TASK LIST:
• a. In the page on SQLite version control, what does sqlite-diffable turn a SQLite database into?
• b. Rewrite part of the page on SQLite version control with "bloats" changed to "grows". Begin at the words "SQLite databases are" and stop after "SQLite version control.".
• c. Continue the page on SQLite version control from its last sentence.

EXTRACTED TEXT:
——————————

Skip to content

SQLite Version Control - sqlite-diffable

Context

QualCoder stores all project data (codes, segments, sources, cases, memos) in a SQLite database. Researchers need:

  1. Change tracking - See what codes/segments changed over time
  2. Rollback capability - Restore to previous states after mistakes
  3. Collaboration - Merge work from multiple coders
  4. Auditability - Full history of research data evolution

SQLite databases are binary files, making them opaque to Git: - git diff shows nothing useful - git merge fails on binary conflicts - Repository bloats with each commit (no delta compression)

We need a solution that makes SQLite databases diffable in Git.

Decision

Accepted: sqlite-diffable as the primary tool for SQLite version control.

sqlite-diffable by Simon Willison converts SQLite databases to a directory of JSON files that Git can diff and merge effectively.

——————————

LISTING:
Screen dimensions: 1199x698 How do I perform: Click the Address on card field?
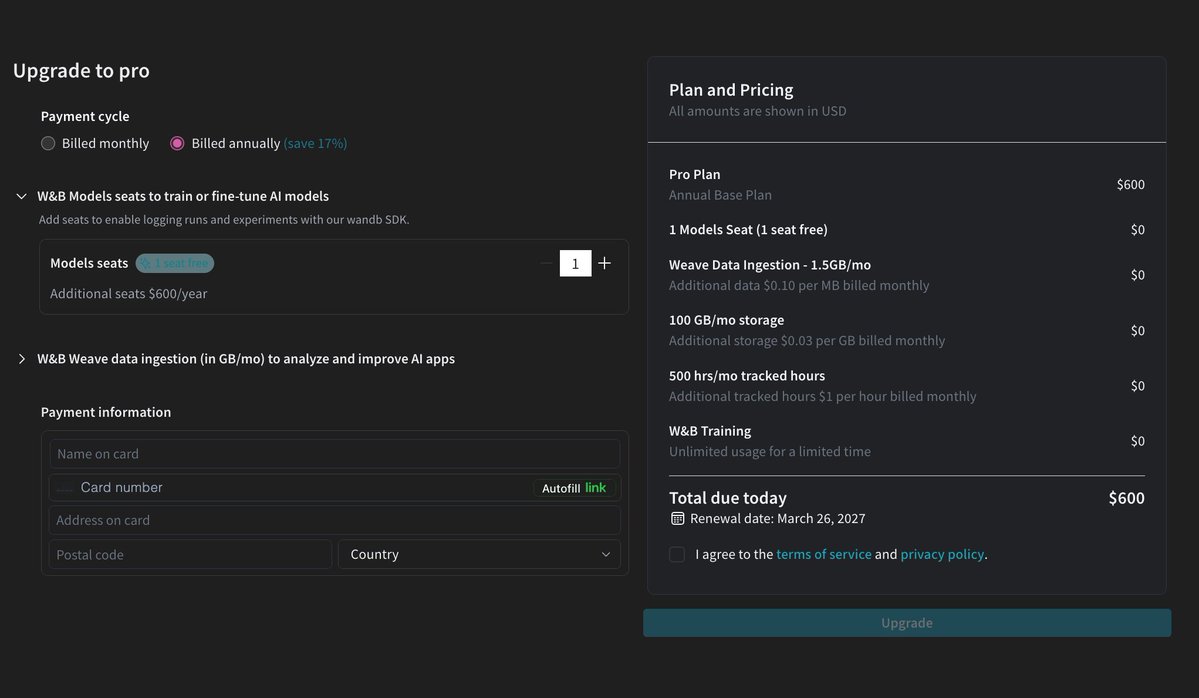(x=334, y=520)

——————————

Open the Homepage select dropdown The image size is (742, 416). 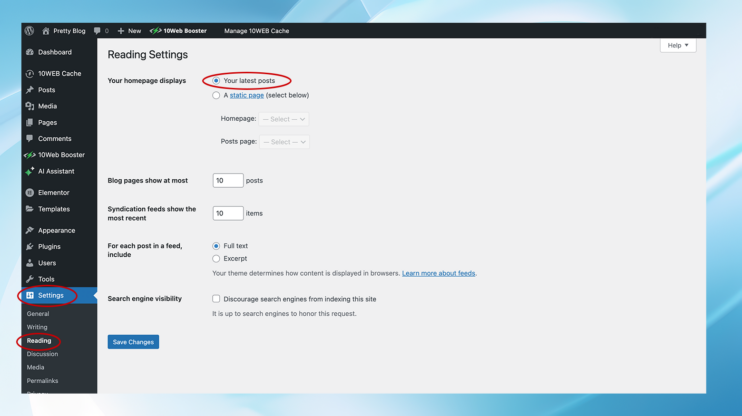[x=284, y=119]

——————————

EXPECTED RESPONSES:
• a. A directory of JSON files that Git can diff and merge effectively.

• b.
SQLite databases are binary files, making them opaque to Git: - git diff shows nothing useful - git merge fails on binary conflicts - Repository grows with each commit (no delta compression)

We need a solution that makes SQLite databases diffable in Git.

Decision

Accepted: sqlite-diffable as the primary tool for SQLite version control.

• c.
Why sqlite-diffable

Criteria sqlite-diffable Rating
Python native pip install sqlite-diffable Essential for QualCoder
Cross-platform Works on Windows, macOS, Linux Essential
Active maintenance Simon Willison (Datasette creator) High confidence
Format JSON (human-readable) Excellent for diffs
Roundtrip dump → load preserves data Required
License Apache 2.0 Compatible

Architecture

┌─────────────────────────────────────────────────────────────┐
│                    QualCoder Project Folder                  │
├─────────────────────────────────────────────────────────────┤
│                                                              │
│  project.qda/                                                │
│  ├── data.sqlite          ← Working database (binary)        │
│  ├── .git/                ← Git repository                   │
│  └── .qualcoder-vcs/      ← Diffable snapshot directory      │
│      ├── source.metadata.json                                │
│      ├── source.ndjson                                       │
│      ├── code_name.metadata.json                             │
│      ├── code_name.ndjson                                    │
│      ├── code_text.metadata.json                             │
│      ├── code_text.ndjson                                    │
│      └── ...                                                 │
│                                                              │
└─────────────────────────────────────────────────────────────┘

Auto-Commit Workflow (with 500ms debounce)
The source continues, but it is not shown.